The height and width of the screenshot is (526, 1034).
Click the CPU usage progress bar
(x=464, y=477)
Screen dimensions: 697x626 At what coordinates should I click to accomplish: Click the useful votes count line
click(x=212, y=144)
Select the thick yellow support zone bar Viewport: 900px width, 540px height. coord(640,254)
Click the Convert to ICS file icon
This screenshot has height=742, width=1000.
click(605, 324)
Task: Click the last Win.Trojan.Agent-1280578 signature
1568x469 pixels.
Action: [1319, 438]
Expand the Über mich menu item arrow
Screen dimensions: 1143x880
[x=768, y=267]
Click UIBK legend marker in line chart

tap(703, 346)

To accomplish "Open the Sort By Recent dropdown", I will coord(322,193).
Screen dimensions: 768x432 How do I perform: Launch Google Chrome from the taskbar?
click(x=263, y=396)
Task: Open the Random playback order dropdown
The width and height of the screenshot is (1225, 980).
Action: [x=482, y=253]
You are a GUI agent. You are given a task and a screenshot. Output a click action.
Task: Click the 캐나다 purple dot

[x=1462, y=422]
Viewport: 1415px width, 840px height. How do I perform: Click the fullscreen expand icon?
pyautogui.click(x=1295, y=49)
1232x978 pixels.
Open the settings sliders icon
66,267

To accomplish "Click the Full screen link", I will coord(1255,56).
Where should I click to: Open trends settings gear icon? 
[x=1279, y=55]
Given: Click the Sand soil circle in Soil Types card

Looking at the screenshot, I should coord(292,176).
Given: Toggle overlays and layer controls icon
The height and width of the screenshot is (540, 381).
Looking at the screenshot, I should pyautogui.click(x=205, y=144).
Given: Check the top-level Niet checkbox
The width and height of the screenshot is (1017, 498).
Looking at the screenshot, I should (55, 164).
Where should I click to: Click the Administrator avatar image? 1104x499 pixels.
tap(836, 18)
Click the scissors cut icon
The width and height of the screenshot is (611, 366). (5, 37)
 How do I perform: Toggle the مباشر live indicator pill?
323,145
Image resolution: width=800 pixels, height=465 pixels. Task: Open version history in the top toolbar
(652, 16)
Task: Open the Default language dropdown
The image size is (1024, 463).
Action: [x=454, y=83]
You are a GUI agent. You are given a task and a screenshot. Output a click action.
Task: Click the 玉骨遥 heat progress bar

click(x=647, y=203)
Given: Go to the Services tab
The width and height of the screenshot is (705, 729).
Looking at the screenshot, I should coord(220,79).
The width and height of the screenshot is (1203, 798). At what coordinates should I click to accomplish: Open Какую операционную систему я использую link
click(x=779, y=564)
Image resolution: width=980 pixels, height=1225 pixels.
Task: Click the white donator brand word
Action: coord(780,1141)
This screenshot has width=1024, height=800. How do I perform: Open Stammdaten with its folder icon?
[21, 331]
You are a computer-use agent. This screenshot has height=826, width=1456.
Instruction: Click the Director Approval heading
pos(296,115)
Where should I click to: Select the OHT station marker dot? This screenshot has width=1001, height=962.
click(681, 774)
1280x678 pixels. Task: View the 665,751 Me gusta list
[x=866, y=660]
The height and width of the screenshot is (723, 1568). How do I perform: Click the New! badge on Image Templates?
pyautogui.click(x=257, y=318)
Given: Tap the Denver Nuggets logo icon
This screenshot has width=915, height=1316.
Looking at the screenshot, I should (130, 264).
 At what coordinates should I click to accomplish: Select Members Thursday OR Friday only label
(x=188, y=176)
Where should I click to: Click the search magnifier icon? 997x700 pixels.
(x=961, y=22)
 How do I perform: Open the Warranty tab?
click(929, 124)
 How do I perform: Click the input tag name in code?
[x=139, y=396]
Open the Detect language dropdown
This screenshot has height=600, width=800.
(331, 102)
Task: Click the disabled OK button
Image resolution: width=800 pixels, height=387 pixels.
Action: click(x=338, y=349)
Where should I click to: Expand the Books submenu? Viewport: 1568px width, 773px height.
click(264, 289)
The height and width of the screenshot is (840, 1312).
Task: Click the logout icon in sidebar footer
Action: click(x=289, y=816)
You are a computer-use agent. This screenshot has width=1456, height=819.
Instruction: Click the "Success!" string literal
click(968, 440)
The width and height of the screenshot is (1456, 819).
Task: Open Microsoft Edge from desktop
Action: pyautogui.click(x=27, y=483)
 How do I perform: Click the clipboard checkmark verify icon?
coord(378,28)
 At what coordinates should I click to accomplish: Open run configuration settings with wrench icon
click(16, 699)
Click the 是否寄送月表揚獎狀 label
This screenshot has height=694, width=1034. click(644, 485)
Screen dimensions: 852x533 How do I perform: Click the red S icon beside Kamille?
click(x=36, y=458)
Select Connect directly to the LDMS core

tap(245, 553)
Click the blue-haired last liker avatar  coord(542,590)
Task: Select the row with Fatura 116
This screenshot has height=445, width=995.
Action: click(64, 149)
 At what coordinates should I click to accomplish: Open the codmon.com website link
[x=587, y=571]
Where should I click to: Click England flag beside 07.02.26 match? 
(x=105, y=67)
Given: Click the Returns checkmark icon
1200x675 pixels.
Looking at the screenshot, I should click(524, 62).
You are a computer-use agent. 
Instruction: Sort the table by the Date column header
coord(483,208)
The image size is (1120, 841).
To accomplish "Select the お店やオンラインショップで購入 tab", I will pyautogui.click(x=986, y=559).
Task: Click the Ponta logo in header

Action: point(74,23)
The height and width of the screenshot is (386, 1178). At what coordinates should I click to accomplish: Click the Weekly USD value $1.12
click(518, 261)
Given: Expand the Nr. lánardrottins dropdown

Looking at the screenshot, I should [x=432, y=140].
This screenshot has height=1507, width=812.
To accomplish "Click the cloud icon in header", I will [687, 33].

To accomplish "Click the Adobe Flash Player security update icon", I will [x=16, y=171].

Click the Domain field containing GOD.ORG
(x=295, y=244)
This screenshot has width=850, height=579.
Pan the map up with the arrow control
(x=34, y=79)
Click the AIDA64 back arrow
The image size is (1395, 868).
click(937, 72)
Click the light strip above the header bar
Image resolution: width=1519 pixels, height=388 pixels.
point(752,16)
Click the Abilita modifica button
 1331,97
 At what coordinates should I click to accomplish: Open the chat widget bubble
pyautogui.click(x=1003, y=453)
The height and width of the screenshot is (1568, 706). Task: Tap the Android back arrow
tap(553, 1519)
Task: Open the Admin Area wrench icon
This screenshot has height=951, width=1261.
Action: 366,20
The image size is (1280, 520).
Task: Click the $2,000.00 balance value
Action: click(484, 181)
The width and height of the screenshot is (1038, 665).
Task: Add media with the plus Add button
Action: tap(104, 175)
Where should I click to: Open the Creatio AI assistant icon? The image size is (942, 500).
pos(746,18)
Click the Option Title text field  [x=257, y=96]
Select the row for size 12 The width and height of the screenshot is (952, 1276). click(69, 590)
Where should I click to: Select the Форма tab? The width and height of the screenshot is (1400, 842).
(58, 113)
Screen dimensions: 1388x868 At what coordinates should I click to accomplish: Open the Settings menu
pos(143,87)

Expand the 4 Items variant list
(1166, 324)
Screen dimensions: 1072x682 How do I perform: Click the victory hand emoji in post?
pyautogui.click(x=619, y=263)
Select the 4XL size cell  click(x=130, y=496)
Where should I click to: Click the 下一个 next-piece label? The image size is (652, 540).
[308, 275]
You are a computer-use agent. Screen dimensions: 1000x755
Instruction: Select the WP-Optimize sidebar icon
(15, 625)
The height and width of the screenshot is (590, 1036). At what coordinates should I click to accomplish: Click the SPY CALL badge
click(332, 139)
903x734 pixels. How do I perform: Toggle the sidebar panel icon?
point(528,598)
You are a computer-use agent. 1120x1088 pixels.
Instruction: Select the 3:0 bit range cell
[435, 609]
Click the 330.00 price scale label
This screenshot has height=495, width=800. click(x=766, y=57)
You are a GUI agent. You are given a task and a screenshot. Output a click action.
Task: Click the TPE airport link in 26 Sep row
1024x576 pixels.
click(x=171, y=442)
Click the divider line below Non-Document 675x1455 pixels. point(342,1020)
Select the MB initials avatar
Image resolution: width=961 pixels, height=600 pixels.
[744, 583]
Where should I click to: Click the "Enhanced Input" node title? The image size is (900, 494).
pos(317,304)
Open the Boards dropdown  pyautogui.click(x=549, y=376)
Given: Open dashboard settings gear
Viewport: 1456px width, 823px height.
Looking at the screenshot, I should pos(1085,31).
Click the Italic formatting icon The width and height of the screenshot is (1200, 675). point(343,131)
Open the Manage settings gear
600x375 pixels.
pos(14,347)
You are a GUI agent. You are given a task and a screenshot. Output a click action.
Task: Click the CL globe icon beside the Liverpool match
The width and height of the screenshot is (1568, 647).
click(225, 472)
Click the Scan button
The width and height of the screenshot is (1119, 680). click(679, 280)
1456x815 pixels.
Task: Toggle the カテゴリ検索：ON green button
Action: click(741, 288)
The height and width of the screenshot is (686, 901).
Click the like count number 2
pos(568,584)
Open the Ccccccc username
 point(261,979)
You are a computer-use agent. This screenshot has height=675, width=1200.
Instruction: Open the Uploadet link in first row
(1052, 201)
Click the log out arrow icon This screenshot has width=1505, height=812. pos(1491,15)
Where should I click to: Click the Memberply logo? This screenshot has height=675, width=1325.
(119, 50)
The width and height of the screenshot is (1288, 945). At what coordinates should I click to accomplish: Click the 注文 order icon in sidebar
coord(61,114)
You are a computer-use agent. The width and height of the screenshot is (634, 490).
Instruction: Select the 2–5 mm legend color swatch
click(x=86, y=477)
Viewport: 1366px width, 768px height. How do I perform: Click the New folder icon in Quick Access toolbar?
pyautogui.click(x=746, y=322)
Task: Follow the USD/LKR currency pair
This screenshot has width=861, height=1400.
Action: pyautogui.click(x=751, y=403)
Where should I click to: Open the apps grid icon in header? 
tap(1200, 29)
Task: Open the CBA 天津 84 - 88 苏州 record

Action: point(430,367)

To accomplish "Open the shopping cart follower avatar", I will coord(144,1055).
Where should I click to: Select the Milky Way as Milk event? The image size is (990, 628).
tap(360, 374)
————————
| Prompt |
Copy exactly the lines above, starting at the opening line and finishing at the line in which "Task: Open the Random playback order dropdown" occurs.

| Exercise output |
The height and width of the screenshot is (526, 1034).
Click the CPU usage progress bar
(x=464, y=477)
Screen dimensions: 697x626 At what coordinates should I click to accomplish: Click the useful votes count line
click(x=212, y=144)
Select the thick yellow support zone bar Viewport: 900px width, 540px height. coord(640,254)
Click the Convert to ICS file icon
This screenshot has height=742, width=1000.
click(605, 324)
Task: Click the last Win.Trojan.Agent-1280578 signature
1568x469 pixels.
Action: [1319, 438]
Expand the Über mich menu item arrow
Screen dimensions: 1143x880
[x=768, y=267]
Click UIBK legend marker in line chart

tap(703, 346)

To accomplish "Open the Sort By Recent dropdown", I will coord(322,193).
Screen dimensions: 768x432 How do I perform: Launch Google Chrome from the taskbar?
click(x=263, y=396)
Task: Open the Random playback order dropdown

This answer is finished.